Asked whether he thought Hackett's arrest on corruption charges would suddenly propel him to contender status, Meyerowitz said: “I don’t want to take advantage of anyone’s problems. We have to discuss the real issues in the state, and that is the policies are just no good, and the democratic assemblymen in the district — they’re not challenging the establishment and that’s something we need done.”
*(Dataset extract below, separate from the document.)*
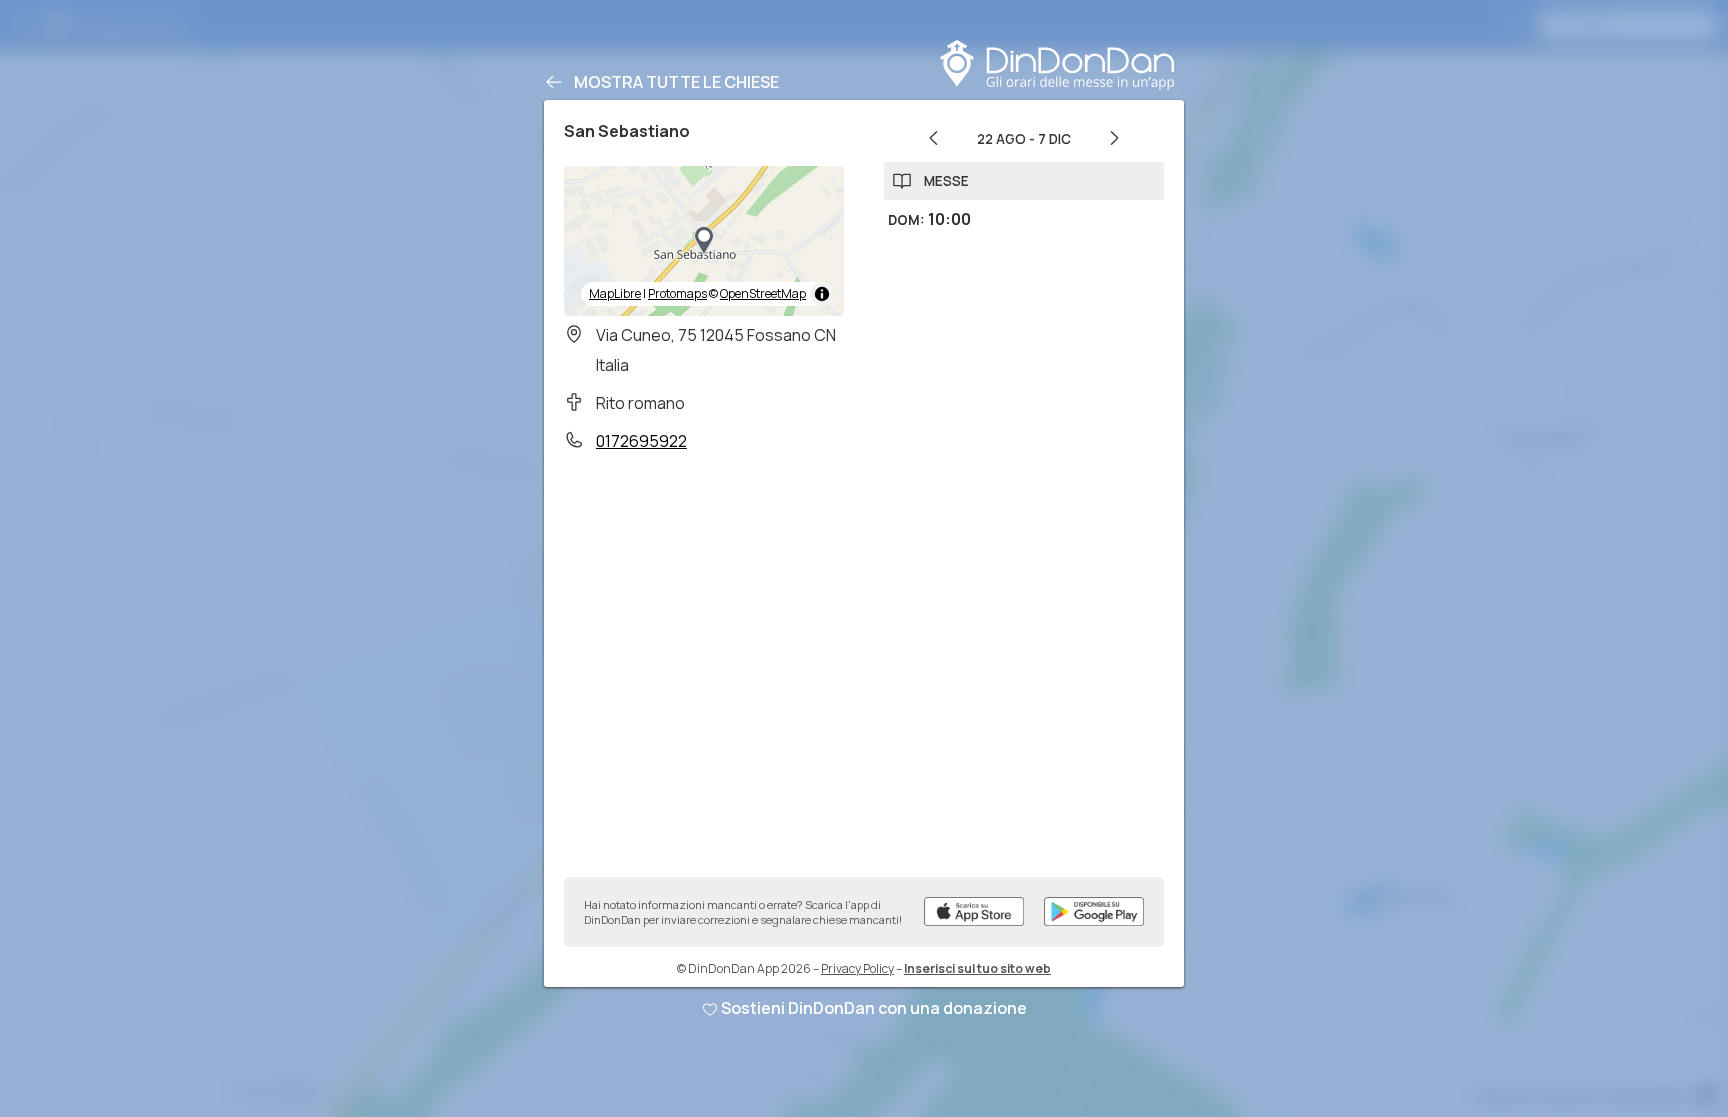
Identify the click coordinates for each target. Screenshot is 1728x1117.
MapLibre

"Naturally it would be great to win the race — you don’t enter this thing lightly," Meyerowitz said. "Realistically it’s time to talk about what’s going on in the state — the problems we have. If this is a forum to discuss the problems and show people that it doesn’t have to be the way it is, ok fine I’ll take it on. I realize the district is heavily Democratic, but one of the reasons I was running I looked at the Democratic governors‘ websites, and you see around the country that Democratic governments, not just Republicans, are often cutting waste and taxes, and I’m saying why aren’t New Jersey Democrats doing the same as (other) Democrats around the country?"
Democrats have a little less than a month to decide if they want to push Hackett to withdraw from the race and replace him on the ballot — or take their chances with a candidate under indictment. One insider suggests that this puts Codey in a tough position: why dump Hackett in his own district, but continue to support State Senator Joseph Coniglio, the target of a federal corruption probe, in the 38th?
Earlier this year, when there was speculation that Essex Democrats might seek to drop Hackett from their ticket, potential candidates included: Phil Alagia, the Chief of Staff to the Essex County Executive and one of North Jersey's best campaign operatives; Essex County Freeholders Linda Lordi-Cavanaugh and Patricia Sebold (who both lost to Hackett, narrowly, in the 2001 primary), Caldwell Mayor Susan Gartland; Livingston Mayor Steven Santola, mental health advocate Bob Davidson; Maplewood Mayor Fred Profetta; and Stacey Jennings and Terriann Moore-Abrams, both South Orange Village Trustees. Jennings and Moore-Abrams are African-American women.
The 35th district, represented by Alfred Steele, is heavily Democratic — it includes the City of Paterson. The district elected a Republican in 1990, when Assemblyman Cyril Yannarelli was indicted. They held the seat until Steele beat Republican Donald Hayden in 1995. His opponent is Chauncey Brown III, who is an elected member of the Paterson Board of Education.
The arrest of Passaic Mayor Sammy Rivera could potentially — although less likely — affect the political environment in the 36th district, where Democratic legislators are seeking re-election. And the arrests of officials in Pleasantville, whose names have not yet been releases, are likely to impact the hotly contested secon district legislative race.